The request.
Quote verbatim the lines of the listing starting at the line containing "Click the word 'impressions' in the label" and ending at the line containing "tap(84, 37)", including both endpoint lines.

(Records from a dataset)
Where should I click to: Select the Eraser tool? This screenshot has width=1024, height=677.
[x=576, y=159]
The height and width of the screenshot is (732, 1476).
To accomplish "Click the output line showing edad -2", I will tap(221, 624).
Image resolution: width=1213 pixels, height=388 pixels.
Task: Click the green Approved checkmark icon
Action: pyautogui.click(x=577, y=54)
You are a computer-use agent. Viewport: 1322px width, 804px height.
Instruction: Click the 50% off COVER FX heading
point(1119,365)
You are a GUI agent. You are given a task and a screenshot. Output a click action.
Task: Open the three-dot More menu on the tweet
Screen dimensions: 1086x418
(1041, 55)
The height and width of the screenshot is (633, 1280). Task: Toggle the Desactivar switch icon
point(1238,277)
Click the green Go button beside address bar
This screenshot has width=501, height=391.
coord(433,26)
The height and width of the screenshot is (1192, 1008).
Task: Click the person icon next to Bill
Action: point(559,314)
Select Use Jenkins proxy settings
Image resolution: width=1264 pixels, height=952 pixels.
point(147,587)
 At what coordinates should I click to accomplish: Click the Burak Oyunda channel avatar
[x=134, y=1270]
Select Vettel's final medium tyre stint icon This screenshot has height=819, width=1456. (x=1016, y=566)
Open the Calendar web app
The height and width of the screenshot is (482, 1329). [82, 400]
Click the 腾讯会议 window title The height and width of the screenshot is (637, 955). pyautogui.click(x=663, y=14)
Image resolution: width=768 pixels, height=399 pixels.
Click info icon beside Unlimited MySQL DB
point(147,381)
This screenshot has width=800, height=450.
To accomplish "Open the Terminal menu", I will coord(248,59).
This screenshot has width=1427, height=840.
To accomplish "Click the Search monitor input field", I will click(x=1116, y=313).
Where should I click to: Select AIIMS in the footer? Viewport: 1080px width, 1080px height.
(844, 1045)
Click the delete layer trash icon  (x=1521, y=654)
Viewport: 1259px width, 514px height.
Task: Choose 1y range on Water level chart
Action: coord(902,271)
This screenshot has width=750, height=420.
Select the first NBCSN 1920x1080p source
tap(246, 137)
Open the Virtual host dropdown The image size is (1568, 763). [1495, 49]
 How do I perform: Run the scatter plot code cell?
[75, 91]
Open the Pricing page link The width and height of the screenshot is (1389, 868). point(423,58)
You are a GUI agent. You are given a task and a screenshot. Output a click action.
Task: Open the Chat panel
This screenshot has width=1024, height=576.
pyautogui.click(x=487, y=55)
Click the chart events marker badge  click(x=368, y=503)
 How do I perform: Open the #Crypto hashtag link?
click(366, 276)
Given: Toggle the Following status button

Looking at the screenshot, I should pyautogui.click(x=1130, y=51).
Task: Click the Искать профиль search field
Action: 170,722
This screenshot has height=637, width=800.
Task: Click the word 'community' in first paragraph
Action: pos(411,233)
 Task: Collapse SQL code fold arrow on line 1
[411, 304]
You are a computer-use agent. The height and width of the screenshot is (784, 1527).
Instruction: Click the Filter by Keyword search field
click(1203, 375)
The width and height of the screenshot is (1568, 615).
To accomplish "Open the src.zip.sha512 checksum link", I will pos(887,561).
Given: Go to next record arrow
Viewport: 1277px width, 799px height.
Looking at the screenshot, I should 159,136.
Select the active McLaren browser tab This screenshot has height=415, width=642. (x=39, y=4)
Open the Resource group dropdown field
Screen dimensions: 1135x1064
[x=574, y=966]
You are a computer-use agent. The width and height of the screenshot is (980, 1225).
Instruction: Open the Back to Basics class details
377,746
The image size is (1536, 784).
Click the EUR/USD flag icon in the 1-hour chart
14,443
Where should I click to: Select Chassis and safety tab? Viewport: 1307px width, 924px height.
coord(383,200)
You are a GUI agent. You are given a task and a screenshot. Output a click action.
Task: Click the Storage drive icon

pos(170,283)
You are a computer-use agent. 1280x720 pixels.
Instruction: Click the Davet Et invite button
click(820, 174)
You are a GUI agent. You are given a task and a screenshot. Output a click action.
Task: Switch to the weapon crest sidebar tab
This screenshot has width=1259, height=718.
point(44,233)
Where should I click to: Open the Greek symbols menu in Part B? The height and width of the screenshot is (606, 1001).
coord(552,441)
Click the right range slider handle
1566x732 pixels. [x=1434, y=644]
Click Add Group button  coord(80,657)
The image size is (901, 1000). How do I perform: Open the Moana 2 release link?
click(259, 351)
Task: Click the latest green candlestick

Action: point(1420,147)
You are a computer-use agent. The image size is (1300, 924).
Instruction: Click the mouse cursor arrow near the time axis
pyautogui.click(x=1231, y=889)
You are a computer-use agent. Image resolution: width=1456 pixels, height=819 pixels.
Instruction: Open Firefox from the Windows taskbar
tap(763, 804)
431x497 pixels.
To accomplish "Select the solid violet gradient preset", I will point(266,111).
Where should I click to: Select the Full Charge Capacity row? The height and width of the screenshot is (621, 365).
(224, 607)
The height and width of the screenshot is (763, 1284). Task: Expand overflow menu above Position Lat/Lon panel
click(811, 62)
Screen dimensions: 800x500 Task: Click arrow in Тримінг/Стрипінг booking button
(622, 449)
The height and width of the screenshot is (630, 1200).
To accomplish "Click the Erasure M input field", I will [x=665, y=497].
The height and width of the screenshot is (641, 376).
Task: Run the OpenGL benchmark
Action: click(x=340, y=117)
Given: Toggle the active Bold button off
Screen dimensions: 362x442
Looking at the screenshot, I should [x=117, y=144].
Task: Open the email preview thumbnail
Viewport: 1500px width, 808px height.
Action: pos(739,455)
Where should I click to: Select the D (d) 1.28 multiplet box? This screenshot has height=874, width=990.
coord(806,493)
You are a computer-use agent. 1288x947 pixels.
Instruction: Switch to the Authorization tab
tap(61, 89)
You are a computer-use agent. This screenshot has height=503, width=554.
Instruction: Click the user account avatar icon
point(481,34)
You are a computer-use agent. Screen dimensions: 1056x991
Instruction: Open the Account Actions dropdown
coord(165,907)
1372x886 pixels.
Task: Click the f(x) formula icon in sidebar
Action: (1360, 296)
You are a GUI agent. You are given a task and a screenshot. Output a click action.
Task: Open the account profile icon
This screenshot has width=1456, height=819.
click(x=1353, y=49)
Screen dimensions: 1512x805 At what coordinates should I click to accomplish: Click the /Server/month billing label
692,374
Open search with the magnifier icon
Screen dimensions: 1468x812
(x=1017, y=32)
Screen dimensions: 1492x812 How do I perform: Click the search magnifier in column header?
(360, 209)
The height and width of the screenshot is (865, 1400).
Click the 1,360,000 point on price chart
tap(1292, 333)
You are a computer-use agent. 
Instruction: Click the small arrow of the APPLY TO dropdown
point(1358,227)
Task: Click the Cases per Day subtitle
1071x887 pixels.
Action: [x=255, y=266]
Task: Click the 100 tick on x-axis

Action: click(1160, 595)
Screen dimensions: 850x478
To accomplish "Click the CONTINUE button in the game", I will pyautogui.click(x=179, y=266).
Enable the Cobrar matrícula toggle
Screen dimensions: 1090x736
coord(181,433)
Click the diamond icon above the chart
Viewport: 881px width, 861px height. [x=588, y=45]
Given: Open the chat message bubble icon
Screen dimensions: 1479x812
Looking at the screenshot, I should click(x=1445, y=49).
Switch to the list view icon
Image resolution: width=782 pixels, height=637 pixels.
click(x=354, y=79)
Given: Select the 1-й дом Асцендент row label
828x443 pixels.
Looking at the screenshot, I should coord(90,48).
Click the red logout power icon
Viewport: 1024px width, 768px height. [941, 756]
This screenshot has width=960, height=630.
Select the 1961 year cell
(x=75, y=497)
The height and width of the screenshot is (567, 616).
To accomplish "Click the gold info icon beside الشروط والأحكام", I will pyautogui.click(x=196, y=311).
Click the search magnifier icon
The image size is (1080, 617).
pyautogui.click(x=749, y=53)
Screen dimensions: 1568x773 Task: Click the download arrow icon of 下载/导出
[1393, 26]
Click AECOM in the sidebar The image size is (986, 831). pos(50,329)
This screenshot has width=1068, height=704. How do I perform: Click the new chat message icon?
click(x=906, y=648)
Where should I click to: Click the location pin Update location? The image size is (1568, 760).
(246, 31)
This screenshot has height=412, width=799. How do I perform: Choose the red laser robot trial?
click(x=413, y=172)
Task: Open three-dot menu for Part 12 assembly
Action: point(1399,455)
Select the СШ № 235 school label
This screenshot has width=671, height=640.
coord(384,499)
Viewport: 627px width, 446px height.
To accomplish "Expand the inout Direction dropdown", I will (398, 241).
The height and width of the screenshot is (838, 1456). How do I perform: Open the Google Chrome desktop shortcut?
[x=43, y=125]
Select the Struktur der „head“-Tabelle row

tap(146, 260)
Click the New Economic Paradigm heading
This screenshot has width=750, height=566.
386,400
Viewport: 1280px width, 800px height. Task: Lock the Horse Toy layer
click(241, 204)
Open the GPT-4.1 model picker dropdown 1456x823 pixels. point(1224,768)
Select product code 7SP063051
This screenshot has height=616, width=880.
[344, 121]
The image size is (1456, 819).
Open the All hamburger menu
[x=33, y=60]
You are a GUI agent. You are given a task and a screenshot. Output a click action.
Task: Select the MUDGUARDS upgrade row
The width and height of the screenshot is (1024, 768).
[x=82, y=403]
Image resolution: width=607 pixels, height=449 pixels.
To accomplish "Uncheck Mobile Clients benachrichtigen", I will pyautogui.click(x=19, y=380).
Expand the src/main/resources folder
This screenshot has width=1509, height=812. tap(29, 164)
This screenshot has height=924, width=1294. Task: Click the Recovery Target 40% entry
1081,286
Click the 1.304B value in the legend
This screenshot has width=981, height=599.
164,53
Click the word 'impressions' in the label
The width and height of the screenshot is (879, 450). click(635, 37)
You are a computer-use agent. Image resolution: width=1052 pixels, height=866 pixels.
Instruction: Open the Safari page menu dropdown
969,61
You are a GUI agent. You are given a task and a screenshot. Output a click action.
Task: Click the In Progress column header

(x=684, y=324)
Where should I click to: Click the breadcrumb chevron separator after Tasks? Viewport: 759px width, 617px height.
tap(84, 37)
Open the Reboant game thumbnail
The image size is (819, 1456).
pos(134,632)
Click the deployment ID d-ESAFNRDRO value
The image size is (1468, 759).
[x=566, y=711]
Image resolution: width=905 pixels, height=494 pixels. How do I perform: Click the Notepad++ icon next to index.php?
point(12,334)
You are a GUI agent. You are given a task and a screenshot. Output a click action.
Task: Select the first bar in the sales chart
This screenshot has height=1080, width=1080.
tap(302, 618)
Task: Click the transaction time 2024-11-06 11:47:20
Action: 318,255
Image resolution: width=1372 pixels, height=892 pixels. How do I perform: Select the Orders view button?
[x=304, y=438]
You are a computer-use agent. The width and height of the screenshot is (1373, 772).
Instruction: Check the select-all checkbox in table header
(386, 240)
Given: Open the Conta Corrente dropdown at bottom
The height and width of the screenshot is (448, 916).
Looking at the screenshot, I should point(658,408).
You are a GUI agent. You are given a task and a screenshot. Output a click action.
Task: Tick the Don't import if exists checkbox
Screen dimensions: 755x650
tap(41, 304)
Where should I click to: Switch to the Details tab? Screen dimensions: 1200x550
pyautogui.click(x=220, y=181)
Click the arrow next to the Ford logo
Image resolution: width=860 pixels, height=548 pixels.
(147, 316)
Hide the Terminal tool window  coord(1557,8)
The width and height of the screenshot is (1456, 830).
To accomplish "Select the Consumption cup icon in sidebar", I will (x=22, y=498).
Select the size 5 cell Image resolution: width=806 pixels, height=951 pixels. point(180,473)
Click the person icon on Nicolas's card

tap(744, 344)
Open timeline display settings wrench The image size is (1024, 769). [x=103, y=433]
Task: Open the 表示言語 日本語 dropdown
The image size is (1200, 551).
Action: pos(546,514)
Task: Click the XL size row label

Solution to this exercise.
Click the word 'impressions' in the label
The width and height of the screenshot is (879, 450). click(635, 37)
You are a computer-use agent. Image resolution: width=1052 pixels, height=866 pixels.
Instruction: Open the Safari page menu dropdown
969,61
You are a GUI agent. You are given a task and a screenshot. Output a click action.
Task: Click the In Progress column header

(x=684, y=324)
Where should I click to: Click the breadcrumb chevron separator after Tasks? Viewport: 759px width, 617px height.
tap(84, 37)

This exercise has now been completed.